As reported in GWPF, Dr. Mikko Paunio of the University of Helsinki has warned that the UN’s decision to regulate waste plastic as hazardous and restrict exports will unleash a “surge of waste” on many EU countries. Paunio urges a rapid expansion of waste incineration capacity to stop the plastic waste problem turning into a public disaster. His paper is Saving the Oceans and the Plastic Recycling Crisis. Excerpts in italics with my bolds.

Executive Summary

The United Nations has just decided to add mixed and contaminated plastic waste to the schedule of materials that are regulated under the Basel Convention. This decision will have major implications.

Firstly, it represents a major victory for the environment because it will effectively prevent a large proportion of exports of plastic waste to developing countries. Much of this material ends up in the oceans, so the UN decision does away with a major contribution to the problem of marine waste.

However, it will also mean that the problem of what to do with plastic waste will return to countries that produce it.
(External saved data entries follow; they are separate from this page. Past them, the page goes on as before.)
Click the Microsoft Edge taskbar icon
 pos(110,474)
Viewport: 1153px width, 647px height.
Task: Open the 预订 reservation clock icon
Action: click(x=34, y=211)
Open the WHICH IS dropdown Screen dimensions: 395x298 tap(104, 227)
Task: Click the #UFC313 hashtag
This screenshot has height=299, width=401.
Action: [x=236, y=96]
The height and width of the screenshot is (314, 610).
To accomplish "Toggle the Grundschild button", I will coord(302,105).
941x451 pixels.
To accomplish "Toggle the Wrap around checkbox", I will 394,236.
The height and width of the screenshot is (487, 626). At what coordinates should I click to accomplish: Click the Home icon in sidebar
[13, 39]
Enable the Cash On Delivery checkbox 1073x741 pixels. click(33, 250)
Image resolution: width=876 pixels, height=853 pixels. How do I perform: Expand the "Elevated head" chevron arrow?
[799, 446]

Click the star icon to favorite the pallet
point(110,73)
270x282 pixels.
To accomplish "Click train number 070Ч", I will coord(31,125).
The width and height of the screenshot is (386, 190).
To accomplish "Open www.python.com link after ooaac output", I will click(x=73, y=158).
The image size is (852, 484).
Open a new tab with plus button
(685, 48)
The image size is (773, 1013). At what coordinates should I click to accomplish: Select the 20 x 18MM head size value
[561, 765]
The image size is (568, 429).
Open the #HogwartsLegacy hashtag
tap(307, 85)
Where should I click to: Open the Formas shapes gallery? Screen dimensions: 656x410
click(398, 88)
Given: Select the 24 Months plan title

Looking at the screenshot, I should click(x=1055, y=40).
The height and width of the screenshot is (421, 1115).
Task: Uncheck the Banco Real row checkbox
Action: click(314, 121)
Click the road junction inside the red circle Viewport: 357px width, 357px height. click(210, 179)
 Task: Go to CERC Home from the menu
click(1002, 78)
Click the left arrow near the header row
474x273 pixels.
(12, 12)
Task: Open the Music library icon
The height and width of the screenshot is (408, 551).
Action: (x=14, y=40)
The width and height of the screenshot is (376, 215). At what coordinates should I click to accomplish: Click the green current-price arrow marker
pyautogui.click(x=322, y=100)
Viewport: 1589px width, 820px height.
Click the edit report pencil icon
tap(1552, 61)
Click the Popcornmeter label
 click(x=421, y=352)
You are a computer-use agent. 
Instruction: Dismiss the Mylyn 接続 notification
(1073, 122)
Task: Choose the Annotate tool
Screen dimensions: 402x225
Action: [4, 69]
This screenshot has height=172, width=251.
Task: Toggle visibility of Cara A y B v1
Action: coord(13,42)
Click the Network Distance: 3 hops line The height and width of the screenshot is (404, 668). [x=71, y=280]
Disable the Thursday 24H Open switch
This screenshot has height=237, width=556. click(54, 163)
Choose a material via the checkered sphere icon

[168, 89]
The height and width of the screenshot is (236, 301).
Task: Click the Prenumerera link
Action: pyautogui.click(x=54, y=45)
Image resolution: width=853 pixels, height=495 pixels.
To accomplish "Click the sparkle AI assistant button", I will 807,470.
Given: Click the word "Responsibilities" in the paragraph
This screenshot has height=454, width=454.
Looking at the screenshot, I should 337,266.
What is worse, the EU is putting in place stringent new rules on plastic recycling, which will only increase the size of the problem, as will its new rules on landfill.

As a result, EU countries will find themselves faced with a growing mountain of plastic waste, and with few means at their disposal to deal with it. The EU has previously been deeply opposed to incineration of waste because of green dogma: they believe that recycling is virtuous in its own right, as well as seeing it as part of the fight against climate change.

And even if they were to change their views, there could still be major problems because the incineration capacity available falls far short of what is required.

A rapid expansion of waste incineration capacity is urgently required to stop the plastic waste problem turning into a disaster.

The global waste crisis

The Campania (Naples 1990s) trash crisis is a clear warning to governments about the problems that can be caused by blindly following green ideology. Now, it has become clear that a much larger crisis, global in scale, may almost be upon us. The global plastics ‘recycling’ industry is already on the verge of meltdown as a result of China’s import ban. Not only the biggest plastic waste exporter – the European Union – but also the rest of the English-speaking world, Japan and even Brazil, a developing country, are now witnessing rapidly growing mountains of plastic waste. In all these countries, the people who have in good faith been sorting their plastic waste for recycling can quite rightly feel betrayed.

Wealthy countries have tried to deal with China’s import ban by exporting waste to countries like Bangladesh, Indonesia, Malaysia, the Philippines and Vietnam. However, waste management in these places is often primitive, and the result has been severe problems with marine pollution. So even though these imports bring much-needed revenue, the situation is becoming so bad that legislative barriers are being raised to prevent them.

plastic_paper_straws

One of the most important developments, which has received little international attention,
is the silent decision of hundreds of municipalities in the US to stop recycling solid waste altogether. These are not ‘Trumpian’ decisions, but decisions made by both Democrats and Republican administrations at local level across the country.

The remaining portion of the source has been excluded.